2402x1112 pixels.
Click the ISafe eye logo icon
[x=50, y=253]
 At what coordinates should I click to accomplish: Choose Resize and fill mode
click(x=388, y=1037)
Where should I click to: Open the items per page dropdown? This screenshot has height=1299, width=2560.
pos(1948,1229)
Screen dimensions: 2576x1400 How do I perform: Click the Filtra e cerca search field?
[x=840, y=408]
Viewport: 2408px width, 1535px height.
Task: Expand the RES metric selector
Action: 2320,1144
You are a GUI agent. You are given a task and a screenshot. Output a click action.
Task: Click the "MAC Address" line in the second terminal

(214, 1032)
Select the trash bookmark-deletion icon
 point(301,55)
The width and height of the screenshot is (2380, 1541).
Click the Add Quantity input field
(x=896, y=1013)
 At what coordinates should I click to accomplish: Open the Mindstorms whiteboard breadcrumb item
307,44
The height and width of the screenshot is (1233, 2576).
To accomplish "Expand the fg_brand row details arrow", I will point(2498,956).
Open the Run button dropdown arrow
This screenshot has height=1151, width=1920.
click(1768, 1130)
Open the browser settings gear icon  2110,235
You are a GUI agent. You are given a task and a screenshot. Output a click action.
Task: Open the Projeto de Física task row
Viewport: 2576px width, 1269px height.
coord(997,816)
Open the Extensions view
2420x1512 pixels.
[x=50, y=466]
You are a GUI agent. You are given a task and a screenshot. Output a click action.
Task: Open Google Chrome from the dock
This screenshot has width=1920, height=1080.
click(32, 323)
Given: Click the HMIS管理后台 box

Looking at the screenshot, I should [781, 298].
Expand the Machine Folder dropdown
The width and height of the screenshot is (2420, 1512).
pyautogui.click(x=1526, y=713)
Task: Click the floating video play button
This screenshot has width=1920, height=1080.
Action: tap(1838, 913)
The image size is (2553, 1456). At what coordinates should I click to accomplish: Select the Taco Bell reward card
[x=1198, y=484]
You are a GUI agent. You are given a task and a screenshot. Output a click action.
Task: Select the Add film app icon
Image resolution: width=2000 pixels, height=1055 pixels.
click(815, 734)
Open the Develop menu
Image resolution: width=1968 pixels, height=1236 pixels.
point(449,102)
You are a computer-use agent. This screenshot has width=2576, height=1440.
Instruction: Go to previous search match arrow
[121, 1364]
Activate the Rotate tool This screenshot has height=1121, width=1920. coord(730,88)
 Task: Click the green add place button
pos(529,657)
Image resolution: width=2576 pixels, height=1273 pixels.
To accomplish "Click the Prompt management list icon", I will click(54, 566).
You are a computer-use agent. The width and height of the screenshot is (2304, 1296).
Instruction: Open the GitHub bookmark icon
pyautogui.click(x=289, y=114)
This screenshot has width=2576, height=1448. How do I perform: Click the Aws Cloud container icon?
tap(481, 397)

-*-

AIM OF THE EXERCISE
Scan the records for the word "computer", and copy each line where it is found.

ANSWER AREA
You are a computer-use agent. This screenshot has width=2576, height=1440.
You are a computer-use agent. The width and height of the screenshot is (2304, 1296).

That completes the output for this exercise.